The Slovenia Times

Serbian researcher wins Golden Bee

Environment & NatureScience & Education
Ljubljana
Ceremony at which President Nataša Pirc Musar conferred the Golden Bee award to Serbian researcher Slobodan Davidović.
Photo: Bor Slana/STA

Slobodan Davidović, a young Serbian researcher whose work focuses on wild bee colonies, has won the Golden Bee, Slovenia's prize for beekeeping achievements.

"Slovenia is a green country and home to the largest number of beekeepers per capita in the world.
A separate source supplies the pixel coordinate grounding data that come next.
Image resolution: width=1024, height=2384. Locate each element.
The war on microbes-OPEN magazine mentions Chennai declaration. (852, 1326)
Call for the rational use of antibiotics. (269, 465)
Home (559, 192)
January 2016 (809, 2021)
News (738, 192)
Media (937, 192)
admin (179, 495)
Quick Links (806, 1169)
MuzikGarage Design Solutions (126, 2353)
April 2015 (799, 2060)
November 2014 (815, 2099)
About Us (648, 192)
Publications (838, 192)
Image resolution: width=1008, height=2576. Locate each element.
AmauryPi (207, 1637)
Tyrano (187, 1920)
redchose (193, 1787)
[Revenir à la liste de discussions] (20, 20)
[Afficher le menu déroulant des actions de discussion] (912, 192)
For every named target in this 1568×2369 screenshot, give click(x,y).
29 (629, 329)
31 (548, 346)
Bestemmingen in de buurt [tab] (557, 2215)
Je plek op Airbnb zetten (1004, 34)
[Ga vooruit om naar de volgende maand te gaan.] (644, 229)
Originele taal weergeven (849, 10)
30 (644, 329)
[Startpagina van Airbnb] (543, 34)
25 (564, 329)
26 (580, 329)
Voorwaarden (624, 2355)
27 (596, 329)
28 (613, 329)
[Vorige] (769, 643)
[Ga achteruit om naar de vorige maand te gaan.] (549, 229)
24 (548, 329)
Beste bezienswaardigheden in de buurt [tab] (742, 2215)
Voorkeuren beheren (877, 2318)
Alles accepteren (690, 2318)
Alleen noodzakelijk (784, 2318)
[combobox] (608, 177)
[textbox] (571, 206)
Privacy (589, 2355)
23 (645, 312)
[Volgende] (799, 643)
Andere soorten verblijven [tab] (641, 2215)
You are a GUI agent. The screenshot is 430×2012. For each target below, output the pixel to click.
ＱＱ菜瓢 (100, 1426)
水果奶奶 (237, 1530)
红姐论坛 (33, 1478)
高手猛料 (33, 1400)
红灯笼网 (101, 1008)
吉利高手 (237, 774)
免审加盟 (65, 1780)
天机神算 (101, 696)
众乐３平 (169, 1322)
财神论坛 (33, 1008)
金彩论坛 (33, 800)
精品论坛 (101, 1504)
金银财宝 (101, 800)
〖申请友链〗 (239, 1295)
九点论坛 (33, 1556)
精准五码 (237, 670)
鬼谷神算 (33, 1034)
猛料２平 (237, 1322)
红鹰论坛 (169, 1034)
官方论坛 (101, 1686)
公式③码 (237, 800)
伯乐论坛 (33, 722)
We have a moral duty to share our beekeeping knowledge and technology and promote protection of pollinators around the globe," President Nataša Pirc Musar said as she presented the award at a ceremony at the Presidential Palace on 24 May.

Davidović is the head of the Serbhiwe project which focuses on research of the genetic variability in different natural populations of honey bees and other pollinators with the goal of proposing measures to prevent their loss.

He was glad that the award committee recognised their research as a study that has potential. "I hope that now this award will make our research even more visible to other scientists across the world and change the way we look at wild honey bees and the management of bees and other pollinators," he said.

Agriculture Minister Irena Šinko, who chaired the award committee, described Davidović as a promising young researcher with advanced ideas and the ability to bring team members together.

"Their research has shown that wild bees are more genetically diverse and more heterogeneous than native honey bees," Šinko said of the research headed by Davidović. The project will serve as the basis for Serbia's national strategy on habitat conservation and restoring wild pollinators in the wild.

The winner was selected based on an open call. A dozen applications arrived from eight countries: three from Serbia, two each from Ukraine and Germany, and one each from Bosnia-Herzegovina, Montenegro, Croatia, Spain and Greece.

Apart from Davidović, the other two shortlisted candidates were Fani Hatjina from Greece, an internationally renowned researcher at Cardiff University in the UK and long-time director of the Animal Institute of Greece, and Pau Enric Serra Marin, a young Spanish researcher and author of the award-winning documentary on bees Bee or Not to Be.

The Golden Bee rewards promotion, conservation and research of bees and other pollinators. It has been presented since 2021. The first two awards went to Argentina's Lucas Alejandro Garibaldi and the head of the Slovenian Beekeepers' Association, Boštjan Noč.